### Instructions to follow
Turn these lines into a numbered list, leaving out any blank lines.

----

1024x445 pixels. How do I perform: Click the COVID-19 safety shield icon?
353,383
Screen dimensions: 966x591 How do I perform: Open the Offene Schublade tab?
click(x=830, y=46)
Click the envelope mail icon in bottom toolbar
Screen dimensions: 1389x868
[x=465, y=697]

----

### Finished exercise
1. 1024x445 pixels. How do I perform: Click the COVID-19 safety shield icon?
2. 353,383
3. Screen dimensions: 966x591 How do I perform: Open the Offene Schublade tab?
4. click(x=830, y=46)
5. Click the envelope mail icon in bottom toolbar
6. Screen dimensions: 1389x868
7. [x=465, y=697]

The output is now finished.